The National Football League season resulted in a tie for the National Conference championship between the Detroit Lions and Los Angeles Rams, requiring a one-game playoff. This conference championship game was played on December 21 at Briggs Stadium in Detroit; the winner then traveled to play the American Conference champion Cleveland Browns on December 28 in the NFL Championship Game. The Lions won both games, 31–21 over the Rams and 17–7 at Cleveland.
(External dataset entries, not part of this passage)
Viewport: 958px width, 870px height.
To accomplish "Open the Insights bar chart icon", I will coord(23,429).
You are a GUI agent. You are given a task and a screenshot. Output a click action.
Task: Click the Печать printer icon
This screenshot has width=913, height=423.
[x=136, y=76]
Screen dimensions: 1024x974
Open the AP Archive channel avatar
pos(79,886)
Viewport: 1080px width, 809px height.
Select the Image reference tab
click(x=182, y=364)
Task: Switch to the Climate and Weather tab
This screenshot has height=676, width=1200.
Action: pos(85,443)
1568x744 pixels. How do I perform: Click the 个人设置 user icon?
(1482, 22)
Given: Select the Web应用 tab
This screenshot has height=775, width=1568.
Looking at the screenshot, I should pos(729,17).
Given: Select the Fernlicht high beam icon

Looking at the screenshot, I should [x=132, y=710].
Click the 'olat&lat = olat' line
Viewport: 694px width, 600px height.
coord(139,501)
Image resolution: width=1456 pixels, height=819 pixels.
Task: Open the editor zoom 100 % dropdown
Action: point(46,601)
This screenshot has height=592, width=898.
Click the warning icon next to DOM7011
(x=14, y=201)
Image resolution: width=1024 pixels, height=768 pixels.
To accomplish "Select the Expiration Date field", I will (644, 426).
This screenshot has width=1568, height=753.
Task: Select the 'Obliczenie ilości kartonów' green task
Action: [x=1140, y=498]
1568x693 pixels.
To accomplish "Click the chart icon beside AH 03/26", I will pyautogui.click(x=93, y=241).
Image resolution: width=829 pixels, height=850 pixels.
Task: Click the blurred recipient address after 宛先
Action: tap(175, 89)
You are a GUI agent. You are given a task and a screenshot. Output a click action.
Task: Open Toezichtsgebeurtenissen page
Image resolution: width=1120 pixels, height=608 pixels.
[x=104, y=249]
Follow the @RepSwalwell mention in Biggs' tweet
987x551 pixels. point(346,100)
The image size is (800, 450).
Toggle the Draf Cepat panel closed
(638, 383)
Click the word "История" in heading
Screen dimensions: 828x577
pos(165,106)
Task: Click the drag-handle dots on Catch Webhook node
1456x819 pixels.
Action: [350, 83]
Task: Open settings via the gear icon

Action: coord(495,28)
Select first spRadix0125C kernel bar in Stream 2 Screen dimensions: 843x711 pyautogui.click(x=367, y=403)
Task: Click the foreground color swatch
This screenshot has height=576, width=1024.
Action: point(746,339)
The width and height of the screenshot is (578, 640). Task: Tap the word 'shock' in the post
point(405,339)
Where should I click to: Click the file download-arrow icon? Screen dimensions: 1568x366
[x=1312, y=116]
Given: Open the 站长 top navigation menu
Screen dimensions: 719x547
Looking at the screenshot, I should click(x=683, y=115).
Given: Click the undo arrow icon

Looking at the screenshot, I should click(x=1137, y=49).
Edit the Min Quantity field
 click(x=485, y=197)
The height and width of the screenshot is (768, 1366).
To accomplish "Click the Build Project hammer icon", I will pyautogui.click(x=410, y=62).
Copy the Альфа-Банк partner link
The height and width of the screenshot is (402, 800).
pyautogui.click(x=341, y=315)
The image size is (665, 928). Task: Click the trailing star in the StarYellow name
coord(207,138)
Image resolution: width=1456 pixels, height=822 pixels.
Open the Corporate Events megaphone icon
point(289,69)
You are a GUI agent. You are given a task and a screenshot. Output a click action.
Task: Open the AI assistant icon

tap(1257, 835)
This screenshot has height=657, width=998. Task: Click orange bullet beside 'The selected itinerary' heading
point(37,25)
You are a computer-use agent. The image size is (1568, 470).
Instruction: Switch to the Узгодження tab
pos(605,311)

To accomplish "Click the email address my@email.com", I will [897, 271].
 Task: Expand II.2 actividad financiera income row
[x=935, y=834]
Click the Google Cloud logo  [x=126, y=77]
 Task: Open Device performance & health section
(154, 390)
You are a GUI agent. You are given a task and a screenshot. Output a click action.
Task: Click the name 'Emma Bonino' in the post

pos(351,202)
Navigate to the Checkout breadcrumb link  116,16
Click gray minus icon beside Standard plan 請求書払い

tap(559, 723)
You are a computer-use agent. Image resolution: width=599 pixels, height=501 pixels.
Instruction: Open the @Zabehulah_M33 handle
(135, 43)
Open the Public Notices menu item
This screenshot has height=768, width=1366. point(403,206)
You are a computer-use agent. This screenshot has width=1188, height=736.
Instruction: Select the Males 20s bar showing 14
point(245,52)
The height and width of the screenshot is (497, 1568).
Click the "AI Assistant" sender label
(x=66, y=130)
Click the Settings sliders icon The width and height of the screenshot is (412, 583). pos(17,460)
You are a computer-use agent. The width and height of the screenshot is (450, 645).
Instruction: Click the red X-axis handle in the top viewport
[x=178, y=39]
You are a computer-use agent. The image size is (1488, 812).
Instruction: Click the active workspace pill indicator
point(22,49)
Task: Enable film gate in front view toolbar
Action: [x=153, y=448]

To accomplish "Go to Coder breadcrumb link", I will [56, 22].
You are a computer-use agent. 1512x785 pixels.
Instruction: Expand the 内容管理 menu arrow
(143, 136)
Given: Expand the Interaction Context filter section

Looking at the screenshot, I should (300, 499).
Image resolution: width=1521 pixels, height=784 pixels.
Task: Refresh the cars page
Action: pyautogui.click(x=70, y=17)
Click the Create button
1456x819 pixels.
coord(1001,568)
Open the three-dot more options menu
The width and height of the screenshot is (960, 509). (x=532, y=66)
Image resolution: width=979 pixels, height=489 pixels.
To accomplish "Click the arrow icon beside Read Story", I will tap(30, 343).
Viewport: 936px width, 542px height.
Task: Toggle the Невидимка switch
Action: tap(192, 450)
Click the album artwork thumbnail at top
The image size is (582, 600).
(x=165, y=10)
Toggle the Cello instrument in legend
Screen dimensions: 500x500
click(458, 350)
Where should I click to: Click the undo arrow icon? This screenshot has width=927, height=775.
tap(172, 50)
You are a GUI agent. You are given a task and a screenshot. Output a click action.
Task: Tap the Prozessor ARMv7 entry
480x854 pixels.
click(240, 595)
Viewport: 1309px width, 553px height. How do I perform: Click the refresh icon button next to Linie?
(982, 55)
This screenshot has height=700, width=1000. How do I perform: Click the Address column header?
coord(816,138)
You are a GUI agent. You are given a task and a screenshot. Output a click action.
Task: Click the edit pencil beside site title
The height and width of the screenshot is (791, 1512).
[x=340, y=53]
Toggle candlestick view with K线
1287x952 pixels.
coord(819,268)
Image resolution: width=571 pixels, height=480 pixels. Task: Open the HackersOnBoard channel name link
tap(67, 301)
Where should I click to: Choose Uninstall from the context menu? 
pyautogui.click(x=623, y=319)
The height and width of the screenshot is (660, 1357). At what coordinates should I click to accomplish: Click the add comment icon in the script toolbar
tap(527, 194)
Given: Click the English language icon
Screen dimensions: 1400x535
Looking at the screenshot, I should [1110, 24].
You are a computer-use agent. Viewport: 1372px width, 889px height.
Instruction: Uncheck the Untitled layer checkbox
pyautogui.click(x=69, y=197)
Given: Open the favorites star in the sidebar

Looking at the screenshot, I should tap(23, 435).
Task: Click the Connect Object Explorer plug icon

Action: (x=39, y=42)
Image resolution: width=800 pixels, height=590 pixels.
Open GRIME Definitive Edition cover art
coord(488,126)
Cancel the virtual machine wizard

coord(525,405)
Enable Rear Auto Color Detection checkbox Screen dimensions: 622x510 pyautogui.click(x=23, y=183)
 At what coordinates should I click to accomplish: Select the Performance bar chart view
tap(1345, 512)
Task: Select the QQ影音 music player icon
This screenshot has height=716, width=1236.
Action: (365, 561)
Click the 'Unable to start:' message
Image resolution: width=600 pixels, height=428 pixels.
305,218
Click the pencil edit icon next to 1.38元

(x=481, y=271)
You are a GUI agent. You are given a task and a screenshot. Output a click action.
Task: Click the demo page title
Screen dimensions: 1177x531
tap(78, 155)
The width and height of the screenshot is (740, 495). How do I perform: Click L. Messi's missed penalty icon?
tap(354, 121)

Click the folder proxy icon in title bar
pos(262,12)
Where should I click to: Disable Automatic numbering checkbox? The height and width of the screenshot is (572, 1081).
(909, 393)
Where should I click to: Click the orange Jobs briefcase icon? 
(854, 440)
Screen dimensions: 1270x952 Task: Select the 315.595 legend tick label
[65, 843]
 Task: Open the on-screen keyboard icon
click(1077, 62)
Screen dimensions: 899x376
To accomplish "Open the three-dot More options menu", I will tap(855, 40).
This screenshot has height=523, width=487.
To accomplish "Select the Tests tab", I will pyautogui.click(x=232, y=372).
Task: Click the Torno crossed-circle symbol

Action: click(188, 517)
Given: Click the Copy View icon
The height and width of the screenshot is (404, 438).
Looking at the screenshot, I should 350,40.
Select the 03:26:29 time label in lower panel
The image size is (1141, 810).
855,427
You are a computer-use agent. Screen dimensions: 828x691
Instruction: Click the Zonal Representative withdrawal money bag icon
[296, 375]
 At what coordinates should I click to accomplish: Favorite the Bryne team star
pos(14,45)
==National Conference championship==

The Rams and Lions had matched up two times in the 1952 season, with Detroit having won each time (17–14, 24–16). The defending champion Rams did not have the services of rookie sensation Night Train Lane, who injured his ankle in the season finale. Three-point favorites at home in muddy fog, Detroit prevailed over the Rams to return to the NFL Championship for the first time in 17 years. Pat Harder had two touchdown runs to bolster a 14–7 lead before kicking extra points on two Lions touchdowns in the second half to go with a field goal, with Bob Hoernschemeyer closing out the scoring for good on a 9-yard run. Detroit had four interceptions from Bobby Layne, but Los Angeles lost two fumbles and suffered a late fourth quarter interception thrown by Bob Waterfield while being outgained in both rushing and passing. Harder set a new record for point scored by one player in a playoff game with 19, eclipsing the old record of 18 held by Andy Farkas (1943). Paul Hornung would tie the record in 1961 before it was later broken in 1995.

| Quarter | 1 | 2 | 3 | 4 | Total |
|---|---|---|---|---|---|
| Rams | 0 | 7 | 0 | 14 | 21 |
| Lions | 7 | 7 | 10 | 7 | 31 |

==NFL Championship game==

The 1952 NFL Championship Game was held in Cleveland and was won by the Lions, 17–7.